WHAT NEEDS TO BE DONE → Can you put the part of the listing that opens with the line containing "Bookmark this page with the star" and closes with the line containing "pos(255,606)" into a Markdown table with the columns Row and Text, one line per row, leaving out blank lines?

[DATA SUPPLIED start]

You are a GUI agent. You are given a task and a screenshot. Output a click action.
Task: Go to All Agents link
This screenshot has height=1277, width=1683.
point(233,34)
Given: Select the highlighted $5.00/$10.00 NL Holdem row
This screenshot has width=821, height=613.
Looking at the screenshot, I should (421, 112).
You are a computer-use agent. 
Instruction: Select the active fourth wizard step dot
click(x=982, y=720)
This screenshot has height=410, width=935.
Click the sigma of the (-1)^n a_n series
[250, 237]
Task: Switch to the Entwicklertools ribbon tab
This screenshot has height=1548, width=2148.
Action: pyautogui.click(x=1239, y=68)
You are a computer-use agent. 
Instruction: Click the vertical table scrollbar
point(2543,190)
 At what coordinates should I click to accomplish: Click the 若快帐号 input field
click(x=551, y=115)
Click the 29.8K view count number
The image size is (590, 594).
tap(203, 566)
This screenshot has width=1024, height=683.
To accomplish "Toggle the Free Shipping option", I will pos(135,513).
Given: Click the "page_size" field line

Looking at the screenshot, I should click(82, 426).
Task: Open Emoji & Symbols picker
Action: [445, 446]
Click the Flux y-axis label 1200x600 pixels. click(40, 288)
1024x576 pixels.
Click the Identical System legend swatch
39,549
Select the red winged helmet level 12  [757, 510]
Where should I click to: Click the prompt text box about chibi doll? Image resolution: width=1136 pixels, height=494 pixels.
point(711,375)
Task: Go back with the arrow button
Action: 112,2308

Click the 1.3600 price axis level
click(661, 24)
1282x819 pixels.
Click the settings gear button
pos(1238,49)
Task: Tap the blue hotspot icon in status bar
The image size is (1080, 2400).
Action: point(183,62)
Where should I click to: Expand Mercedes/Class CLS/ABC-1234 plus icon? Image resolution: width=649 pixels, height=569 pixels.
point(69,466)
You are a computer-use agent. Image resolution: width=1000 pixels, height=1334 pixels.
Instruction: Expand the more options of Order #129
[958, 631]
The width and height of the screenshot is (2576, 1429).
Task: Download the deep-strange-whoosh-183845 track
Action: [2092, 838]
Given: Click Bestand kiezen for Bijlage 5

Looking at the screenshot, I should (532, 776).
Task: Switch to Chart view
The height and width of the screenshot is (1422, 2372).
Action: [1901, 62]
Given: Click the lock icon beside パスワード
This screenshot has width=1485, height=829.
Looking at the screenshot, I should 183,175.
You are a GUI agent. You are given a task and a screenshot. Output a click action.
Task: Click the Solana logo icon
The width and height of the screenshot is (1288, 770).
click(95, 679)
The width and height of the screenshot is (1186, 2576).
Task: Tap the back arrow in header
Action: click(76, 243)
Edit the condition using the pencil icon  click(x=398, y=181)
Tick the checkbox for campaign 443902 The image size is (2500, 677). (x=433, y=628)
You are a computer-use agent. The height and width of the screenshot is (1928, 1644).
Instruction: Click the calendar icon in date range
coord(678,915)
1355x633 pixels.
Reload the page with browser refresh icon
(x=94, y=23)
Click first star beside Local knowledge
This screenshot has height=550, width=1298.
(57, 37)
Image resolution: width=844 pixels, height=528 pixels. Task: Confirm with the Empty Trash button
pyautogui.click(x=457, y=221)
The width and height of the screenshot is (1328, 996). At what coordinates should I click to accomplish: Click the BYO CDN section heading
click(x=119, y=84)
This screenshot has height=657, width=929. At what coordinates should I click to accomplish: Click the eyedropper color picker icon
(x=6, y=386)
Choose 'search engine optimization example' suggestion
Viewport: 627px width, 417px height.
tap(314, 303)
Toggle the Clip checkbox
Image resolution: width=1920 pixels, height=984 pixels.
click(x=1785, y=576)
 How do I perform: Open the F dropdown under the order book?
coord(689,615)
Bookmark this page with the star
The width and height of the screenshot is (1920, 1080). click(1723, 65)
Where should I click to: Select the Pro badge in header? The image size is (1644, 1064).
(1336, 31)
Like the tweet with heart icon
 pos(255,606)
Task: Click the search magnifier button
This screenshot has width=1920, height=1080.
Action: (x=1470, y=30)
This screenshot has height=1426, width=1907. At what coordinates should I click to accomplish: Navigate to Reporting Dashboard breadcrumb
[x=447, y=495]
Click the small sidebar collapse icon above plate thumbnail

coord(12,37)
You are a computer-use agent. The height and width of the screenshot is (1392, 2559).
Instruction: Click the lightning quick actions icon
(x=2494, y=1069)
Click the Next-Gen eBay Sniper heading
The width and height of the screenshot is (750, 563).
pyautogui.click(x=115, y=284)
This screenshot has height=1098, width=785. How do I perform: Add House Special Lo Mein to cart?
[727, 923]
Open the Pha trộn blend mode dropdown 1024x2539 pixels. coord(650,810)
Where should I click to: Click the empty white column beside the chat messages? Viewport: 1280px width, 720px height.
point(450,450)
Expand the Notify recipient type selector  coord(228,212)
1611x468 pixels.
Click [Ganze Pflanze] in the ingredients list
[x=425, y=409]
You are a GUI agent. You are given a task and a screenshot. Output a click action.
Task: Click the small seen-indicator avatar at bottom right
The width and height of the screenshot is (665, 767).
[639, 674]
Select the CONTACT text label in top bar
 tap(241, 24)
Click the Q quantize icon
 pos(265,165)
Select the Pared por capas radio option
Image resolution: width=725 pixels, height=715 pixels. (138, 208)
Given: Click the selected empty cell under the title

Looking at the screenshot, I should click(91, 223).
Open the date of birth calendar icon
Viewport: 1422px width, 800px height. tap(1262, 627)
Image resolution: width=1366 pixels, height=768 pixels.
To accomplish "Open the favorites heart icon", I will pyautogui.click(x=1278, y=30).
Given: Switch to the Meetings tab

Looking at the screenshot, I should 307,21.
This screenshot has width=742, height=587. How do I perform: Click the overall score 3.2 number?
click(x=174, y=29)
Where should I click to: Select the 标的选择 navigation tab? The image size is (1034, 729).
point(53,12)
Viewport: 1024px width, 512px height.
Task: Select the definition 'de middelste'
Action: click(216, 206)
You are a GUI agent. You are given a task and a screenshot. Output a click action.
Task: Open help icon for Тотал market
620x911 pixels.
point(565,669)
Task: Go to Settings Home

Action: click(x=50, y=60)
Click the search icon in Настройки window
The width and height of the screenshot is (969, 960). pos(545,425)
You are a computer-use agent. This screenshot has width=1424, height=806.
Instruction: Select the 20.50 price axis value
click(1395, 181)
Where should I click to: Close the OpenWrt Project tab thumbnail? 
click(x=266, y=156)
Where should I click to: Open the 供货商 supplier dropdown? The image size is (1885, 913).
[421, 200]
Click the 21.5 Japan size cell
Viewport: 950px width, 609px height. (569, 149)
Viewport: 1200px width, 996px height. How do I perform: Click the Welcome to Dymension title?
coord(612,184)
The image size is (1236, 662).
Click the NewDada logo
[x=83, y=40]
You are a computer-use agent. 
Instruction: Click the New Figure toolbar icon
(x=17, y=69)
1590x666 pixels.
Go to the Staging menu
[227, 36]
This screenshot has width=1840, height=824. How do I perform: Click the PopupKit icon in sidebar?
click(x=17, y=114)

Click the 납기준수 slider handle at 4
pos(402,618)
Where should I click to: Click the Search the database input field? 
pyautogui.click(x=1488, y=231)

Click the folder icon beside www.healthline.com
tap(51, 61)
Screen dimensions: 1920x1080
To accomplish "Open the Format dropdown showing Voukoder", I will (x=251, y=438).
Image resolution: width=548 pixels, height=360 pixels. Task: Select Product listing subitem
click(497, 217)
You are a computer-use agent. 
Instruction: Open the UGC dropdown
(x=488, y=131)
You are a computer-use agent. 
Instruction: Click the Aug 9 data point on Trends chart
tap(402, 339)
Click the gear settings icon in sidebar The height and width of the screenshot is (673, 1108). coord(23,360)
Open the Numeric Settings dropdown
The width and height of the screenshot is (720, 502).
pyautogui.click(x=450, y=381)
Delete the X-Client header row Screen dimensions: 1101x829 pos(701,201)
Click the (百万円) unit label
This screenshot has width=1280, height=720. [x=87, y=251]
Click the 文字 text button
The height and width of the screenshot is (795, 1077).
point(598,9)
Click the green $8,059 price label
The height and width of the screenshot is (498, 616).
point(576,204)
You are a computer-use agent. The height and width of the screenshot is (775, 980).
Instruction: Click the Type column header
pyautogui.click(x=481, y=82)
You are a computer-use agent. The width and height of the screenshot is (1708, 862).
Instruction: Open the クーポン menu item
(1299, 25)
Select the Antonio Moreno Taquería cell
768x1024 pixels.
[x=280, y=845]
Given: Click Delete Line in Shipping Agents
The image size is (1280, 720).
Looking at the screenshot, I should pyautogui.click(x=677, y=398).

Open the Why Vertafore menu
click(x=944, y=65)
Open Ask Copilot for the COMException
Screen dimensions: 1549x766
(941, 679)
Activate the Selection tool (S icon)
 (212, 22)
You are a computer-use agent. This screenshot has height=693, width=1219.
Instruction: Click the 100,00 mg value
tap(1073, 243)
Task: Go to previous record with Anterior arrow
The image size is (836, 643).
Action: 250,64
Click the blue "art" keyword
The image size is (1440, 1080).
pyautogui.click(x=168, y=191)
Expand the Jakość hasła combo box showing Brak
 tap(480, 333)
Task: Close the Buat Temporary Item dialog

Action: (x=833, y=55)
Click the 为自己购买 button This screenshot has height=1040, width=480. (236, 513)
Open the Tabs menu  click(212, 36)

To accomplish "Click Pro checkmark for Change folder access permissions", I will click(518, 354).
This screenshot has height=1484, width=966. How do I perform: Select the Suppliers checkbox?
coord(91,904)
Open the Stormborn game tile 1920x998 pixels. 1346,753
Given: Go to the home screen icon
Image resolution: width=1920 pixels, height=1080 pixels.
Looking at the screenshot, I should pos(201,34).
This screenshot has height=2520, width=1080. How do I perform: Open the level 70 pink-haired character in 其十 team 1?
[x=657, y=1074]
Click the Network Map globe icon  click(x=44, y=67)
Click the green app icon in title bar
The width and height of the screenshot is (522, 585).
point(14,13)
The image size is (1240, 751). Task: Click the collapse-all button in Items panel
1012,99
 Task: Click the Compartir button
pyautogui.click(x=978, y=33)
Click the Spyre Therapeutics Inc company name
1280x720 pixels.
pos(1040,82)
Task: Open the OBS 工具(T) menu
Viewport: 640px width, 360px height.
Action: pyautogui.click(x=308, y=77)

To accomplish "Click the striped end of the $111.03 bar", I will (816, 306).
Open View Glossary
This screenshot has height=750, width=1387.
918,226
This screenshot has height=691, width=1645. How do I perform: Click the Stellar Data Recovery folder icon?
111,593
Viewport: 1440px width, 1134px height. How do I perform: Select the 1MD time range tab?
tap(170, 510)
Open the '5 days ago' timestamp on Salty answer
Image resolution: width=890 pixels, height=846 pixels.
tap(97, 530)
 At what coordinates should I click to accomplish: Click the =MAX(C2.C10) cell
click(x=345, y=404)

[DATA SUPPLIED end]

OUTPUT FOR THIS EXERCISE →
| Row | Text |
|---|---|
| 1 | Bookmark this page with the star |
| 2 | The width and height of the screenshot is (1920, 1080). click(1723, 65) |
| 3 | Where should I click to: Select the Pro badge in header? The image size is (1644, 1064). |
| 4 | (1336, 31) |
| 5 | Like the tweet with heart icon |
| 6 |  pos(255,606) |